- Dry socket can happen when a tooth is extracted but fails to heal normally.
- It most commonly develops in the empty socket of extracted wisdom teeth.
- Your dentist can take certain precautions but prevention largely rests on your shoulders.
- There are many simple measures you can take to lower your risk of dry socket.
Usually, recovering from having a tooth extracted goes off without a hitch, but occasionally – about 1-4% of the time – patients go on to develop a complication called alveolar osteitis, also known as dry socket.
When the empty socket doesn’t heal properly, pain, headache, spasms and swelling can develop.
Here we outline the steps you can take to help the healing process to proper completion.
What exactly is dry socket?
Having your wisdom teeth pulled is almost a rite of passage into young adulthood. According to the American Public Health Association, some 10 million wisdom teeth are removed each year.
Of course, wisdom teeth aren’t the only ones that may require removal. The Centers for Disease Control and Prevention note that by age 50, we lose an average of 12 teeth. Among adults 65-74 years of age, some 26% have no teeth at all.

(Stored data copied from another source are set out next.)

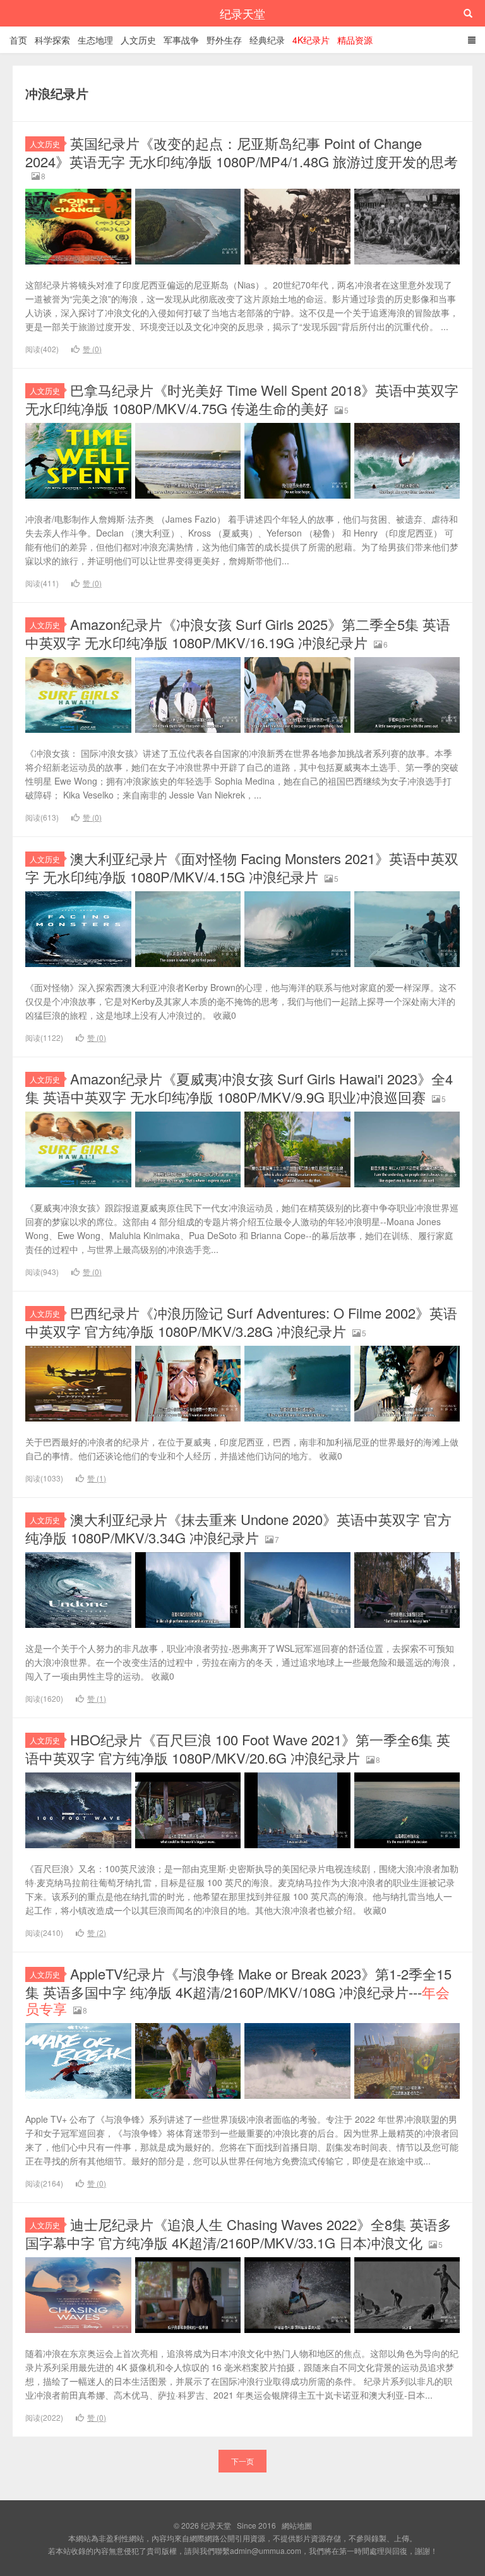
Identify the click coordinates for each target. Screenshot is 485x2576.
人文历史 (138, 39)
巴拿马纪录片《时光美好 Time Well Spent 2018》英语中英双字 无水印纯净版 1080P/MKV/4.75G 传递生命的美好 (241, 399)
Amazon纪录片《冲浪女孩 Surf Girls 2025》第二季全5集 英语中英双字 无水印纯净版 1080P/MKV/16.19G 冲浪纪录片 (237, 633)
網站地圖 (297, 2525)
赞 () (92, 348)
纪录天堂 (242, 13)
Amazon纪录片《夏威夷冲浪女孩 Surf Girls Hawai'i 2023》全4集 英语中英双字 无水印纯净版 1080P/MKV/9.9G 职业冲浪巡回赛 (239, 1088)
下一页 (242, 2460)
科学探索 (52, 39)
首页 (18, 39)
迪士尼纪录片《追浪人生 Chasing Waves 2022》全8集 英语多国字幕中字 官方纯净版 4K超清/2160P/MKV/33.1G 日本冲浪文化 (238, 2233)
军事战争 (181, 39)
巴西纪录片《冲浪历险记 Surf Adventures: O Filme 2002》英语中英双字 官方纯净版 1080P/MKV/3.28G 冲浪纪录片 (241, 1322)
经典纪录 (267, 39)
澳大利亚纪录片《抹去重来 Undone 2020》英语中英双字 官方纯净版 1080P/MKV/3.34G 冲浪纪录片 (238, 1528)
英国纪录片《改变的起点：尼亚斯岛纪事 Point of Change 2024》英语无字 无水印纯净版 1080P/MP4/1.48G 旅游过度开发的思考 (241, 152)
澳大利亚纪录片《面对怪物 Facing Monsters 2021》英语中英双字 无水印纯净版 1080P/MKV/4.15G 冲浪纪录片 (241, 867)
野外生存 (224, 39)
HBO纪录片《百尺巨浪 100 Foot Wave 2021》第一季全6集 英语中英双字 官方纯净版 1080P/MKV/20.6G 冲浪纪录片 (237, 1748)
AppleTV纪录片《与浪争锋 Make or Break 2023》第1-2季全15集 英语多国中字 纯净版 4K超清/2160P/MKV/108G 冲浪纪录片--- (238, 1991)
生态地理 (95, 39)
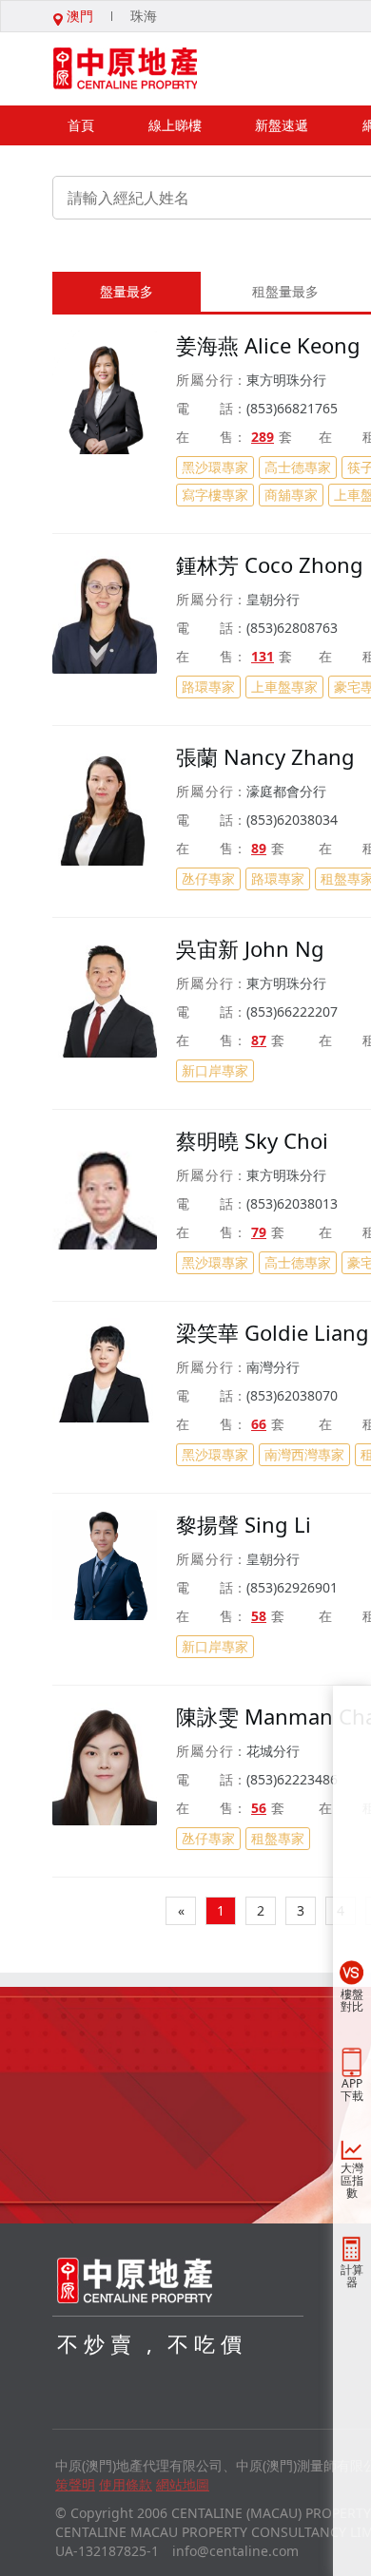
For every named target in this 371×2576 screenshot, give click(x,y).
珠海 (143, 16)
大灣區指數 (352, 2180)
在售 (204, 437)
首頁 (81, 125)
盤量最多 (126, 291)
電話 (204, 408)
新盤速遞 (281, 125)
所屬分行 (204, 380)
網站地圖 (182, 2484)
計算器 (352, 2275)
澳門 (78, 16)
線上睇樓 (175, 125)
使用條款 (125, 2484)
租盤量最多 (285, 291)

Dry socket is a painful condition that may develop 1-3 days after a tooth is removed. The condition is related to the breakdown or loss of the clot that normally covers and protects the socket where the tooth used to be.

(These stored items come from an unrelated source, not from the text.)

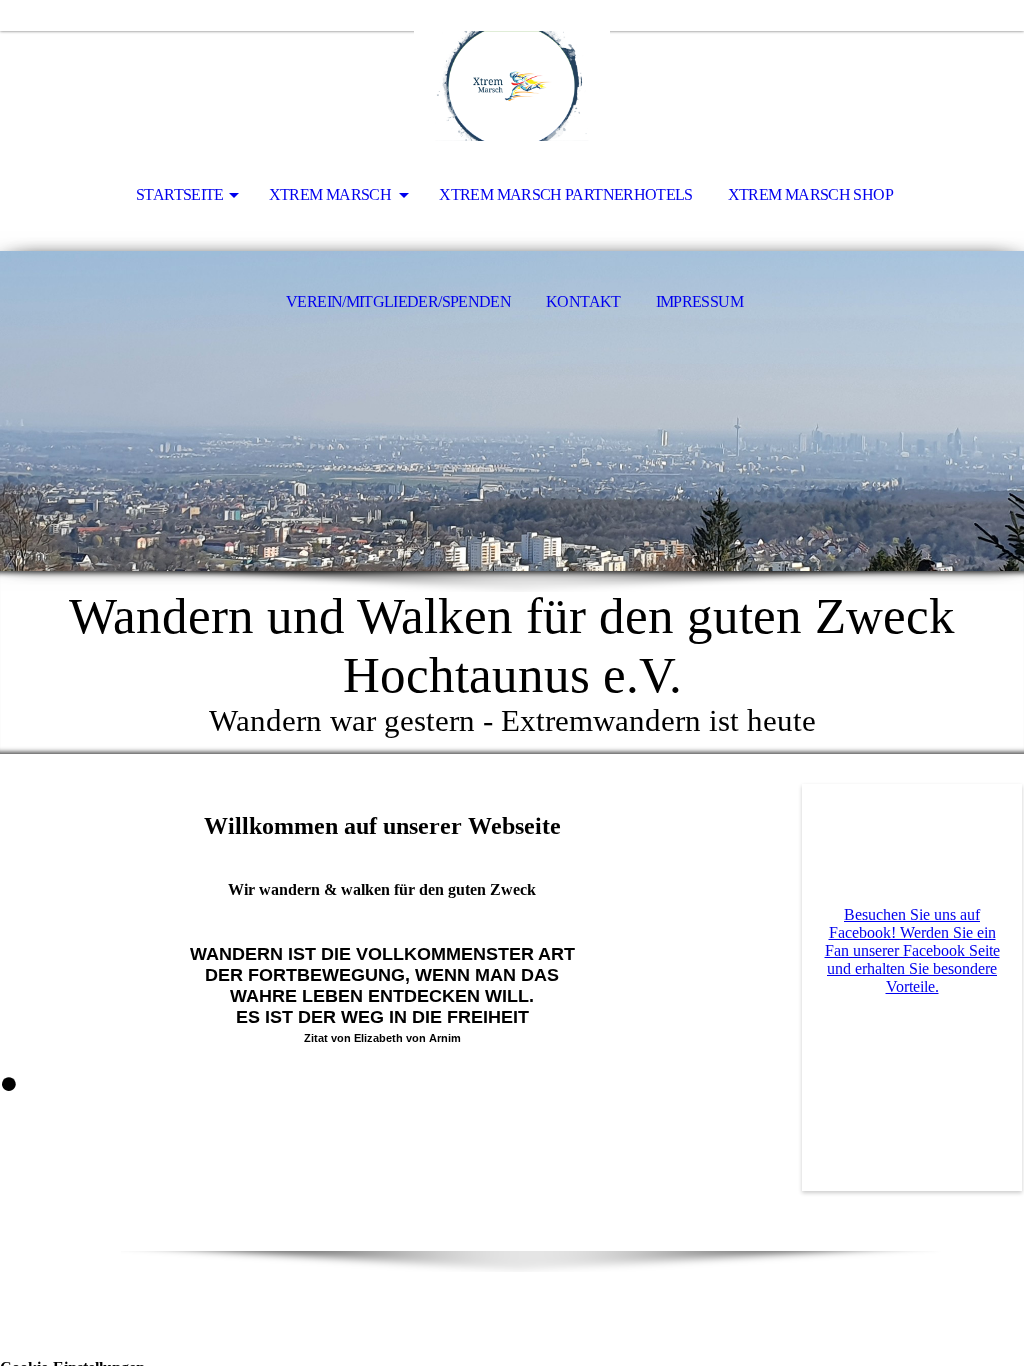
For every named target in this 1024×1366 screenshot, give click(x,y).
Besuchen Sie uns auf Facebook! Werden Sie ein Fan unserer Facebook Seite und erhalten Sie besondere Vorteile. (912, 950)
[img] (512, 86)
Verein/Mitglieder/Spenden (398, 301)
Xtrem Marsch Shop (810, 194)
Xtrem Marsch (332, 194)
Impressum (699, 301)
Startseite (180, 194)
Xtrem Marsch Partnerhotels (565, 194)
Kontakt (583, 301)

This clot is essential as it provides the foundation for new bone growth as well as for the development of soft tissue over the clot.
Consequences of clot loss
When the clot is lost or disturbed, it leaves the bone and nerves at the site exposed. When proper healing is disrupted, serious pain, bad breath and possibly a bad taste in the mouth can develop. The socket becomes inflamed and can fill with food matter, adding to the pain.
Also, the intense pain signals may stimulate nerves extending from the jaw toward the ear and neck. Unfortunately, this pain doesn’t respond to over-the-counter painkillers.
In addition, headache, insomnia, dizziness, jaw muscle spasms and swelling of local lymph glands are also common features of the condition.
Dry socket is 10 times more common when the tooth is impacted and has to be surgically removed. It is also more likely when the tooth involved is in the lower jaw.
Other predisposing factors include the patient’s age – it’s more common among those over 45 years old. It is also more common among women, especially those using oral contraceptives.
Finally, if you’ve had dry socket in the past, it is more likely to reoccur with future extractions.
Treating dry socket
Treatment for dry socket is aimed at alleviating the symptoms, which essentially breaks down to analgesics for pain and mouthwash for odor or taste. Attempts may also be made to restart the healing process.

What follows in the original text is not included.